The passage is as follows:
“7 “If a man gives to his neighbour money or goods to keep safe, and it is stolen from the man’s house, then, if the thief is found, he shall pay double. 8 If the thief is not found, the owner of the house shall come near to God to show whether or not he has put his hand to his neighbour’s property. 9 For every breach of trust, whether it is for an ox, for a donkey, for a sheep, for a cloak, or for any kind of lost thing, of which one says, ‘This is it,’ the case of both parties shall come before God. The one whom God condemns shall pay double to his neighbour.” (Exodus 22:9)
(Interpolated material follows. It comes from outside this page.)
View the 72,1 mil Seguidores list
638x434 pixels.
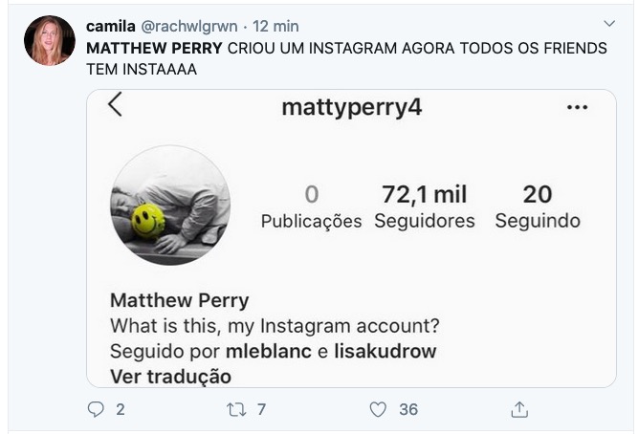click(x=424, y=206)
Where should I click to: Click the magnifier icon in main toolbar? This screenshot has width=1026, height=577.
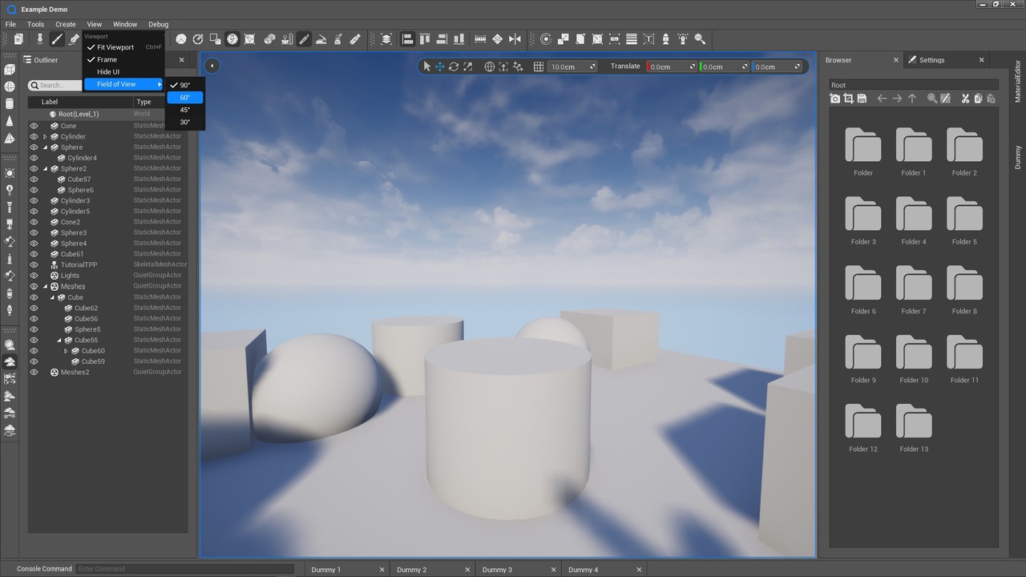point(700,38)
The Hebrew word here is Elohim, which is one of those words where the ending can be an augmentative ending great- or can mean plural number. The other well know example of this is the word Behemoth, with -oth, usually a feminine plural ending:
behemoth + singular verb = one great beast
behemoth + plural verb = beasts, plural
elohim + singular verb = one great God, Yahweh
elohim + plural verb = gods, idols
Unfortunately, in Exodus 22:0 the Hebrew text for “before God” is at the end of a sentence, end with preposition (before) + noun (elohim). So there is no verb to indicate whether elohim is singular (= great God) or plural (= gods, idols). However 8 “brought to God” (אֶל־הָֽאֱלֹהִים), and 9 “before God” (עַד הָֽאֱלֹהִים) here clearly is not intended to be before idols, as the Old Testament is clear that there is no elohim but One, Yahweh himself.
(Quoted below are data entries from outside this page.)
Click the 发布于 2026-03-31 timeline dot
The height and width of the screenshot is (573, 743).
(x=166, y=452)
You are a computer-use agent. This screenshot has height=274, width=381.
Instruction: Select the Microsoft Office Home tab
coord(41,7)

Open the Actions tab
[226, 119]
Thus says the Lord, the King of Israel
and his Redeemer, the Lord of hosts:
“I am the first and I am the last;
besides me there is no god – Hebrew no elohim (Isaiah 44:6 ESV)
So that brings us back to what the Hebrew “come before God” does mean. The consensus of scholars tends to some form of oracle by lot or test in the temple.
“come to God to seek in his Presence the oracle of divine pronouncement. The procedure for this step is left unspecified, no doubt because it was well known. Perhaps it involved the sacred lot, urim and thummim. Whatever the means of designation, the property owner or the trustee would be declared guilty of deception, and that declaration, which as a divine word was the final word,” John I. Durham, Word Commentary series Exodus 1987, p.474
Other commentaries offer similar comments. For example R. Alan Cole in the Tyndale commentary series, William H. C. Propp in the Anchor Yale series and James K. Bruckner in the NIBC volume.
Next comes the phrase “The one whom God condemns” (יַרְשִׁיעֻן אֱלֹהִים) and this is where the strongest evidence for the reading of King James is strongest.
“and whom the judges shall condemn, he shall pay double unto his neighbour.” (Exodus 22:9 KJV)
This is listed as a possible alternative translation by some commentators:
Hebrew yaršîun is plural, suggesting the alternative translation, “they [the gods] condemn.” (Thomas B. Dozeman, Exodus – Eerdmans Critical Commentary 2009 p522)
However this reading is not common. Even if this is plural it could more likely be the lots, urim and thummim condemning as plural than any other plural test, or plural priests.